Insulin receptor and leptin
by Yecenia Arellano
We presented this week on a paper The role of insulin receptor signaling in the brain. we learned that Insulin enters the central nervous system through the blood brain barrier via a receptor mediated transport mechanism. Insulin receptors are found in highest concentrations in the olfactory bulb, hypothalamus, cerebral cortex, cerebellum, and hippocampus. By studying the effects of glucose in the brain they found that direct administration into the brain yielded an anorexigenic effect which resulted is weight loss. Where as inhibition of insulin resulted in an orexigenic effect and increase in body weight( just like in type 2 diabetes). The insulin receptors found within the hypothalamus play a role in regulating glucose in the periphery. They go into high detail in order to understand what exactly in the pathway is producing these effects with a series of knock in knock out experiments. Ultimately they go into why the insulin receptor is important in learning, memory, and its role in degenerative diseases. They found that intranasal administration of insulin produces an increases performance in learning tasks. Linking it back to Alzheimer’s, these patients have high insulin concentrations in their plasma as compared to the cerebral-spinal fluid, which they correlate as poor insulin metabolism in the brain that could lead to impairments. They also point out that Alzheimer’s and Parkinson’s patient did infact show a reduced expression of the insulin receptor.

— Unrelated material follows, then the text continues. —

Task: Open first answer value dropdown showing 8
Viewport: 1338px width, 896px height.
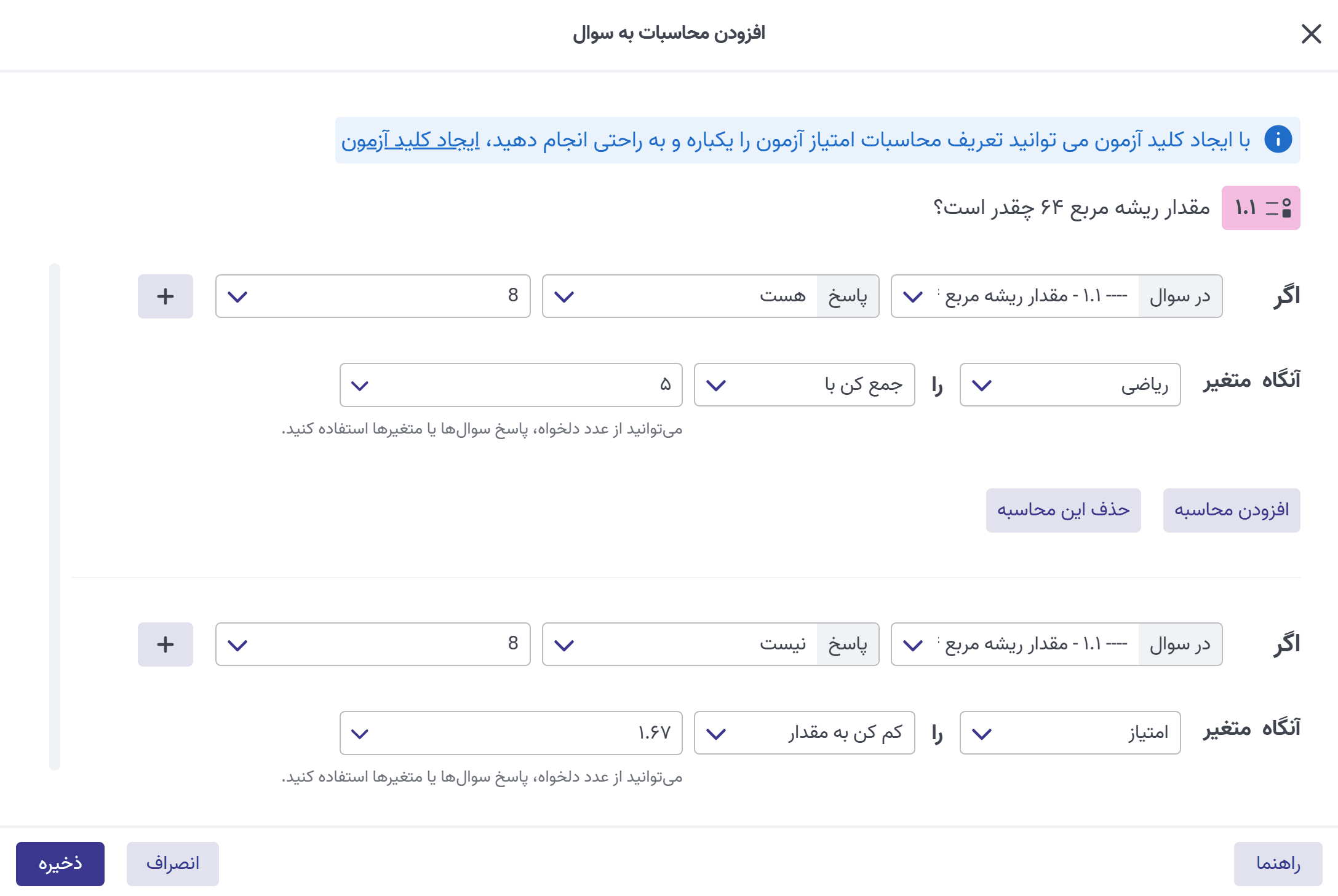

We later learned about leptin and its implications. Leptin is the hormone responsible for inhibiting hunger and increasing energy expenditure. It is produced primarily within white adipose tissues. It also enhances insulin’s ability to suppress glucose production. Increased adiposity causes increase in plasma concentration which could lead to leptin resistance which in turm leads to increased body adiposity. The pathway:
There was an emphasis placed on POMC neurons which are responsible for releasing alpha-melanocyte stimulating hormone that affects the melanocortin receptors. This hormone is responsible for inhibiting food intake, increasing energy expenditure, and decreasing body weight. Leptin will act on these POMC neurons to activate them and produce the aforementioned results. On the opposite side insulin will hyperpolarize theses POMC neurons therefore inhibiting its effects. NPY and AgRP are peptides responsible for increase food intake, decrease in energy expenditure by inhibiting POMC neurons. Leptin will inhibit these NPY and AgRP neurons causing the opposite effect.
Both papers that were discussed this week showed that leptin and insulin share a pathway in which different effects are produced by either hormone. The major concept that was seen throughout was that all theses hormones and pathways work together in order to maintain homeostasis.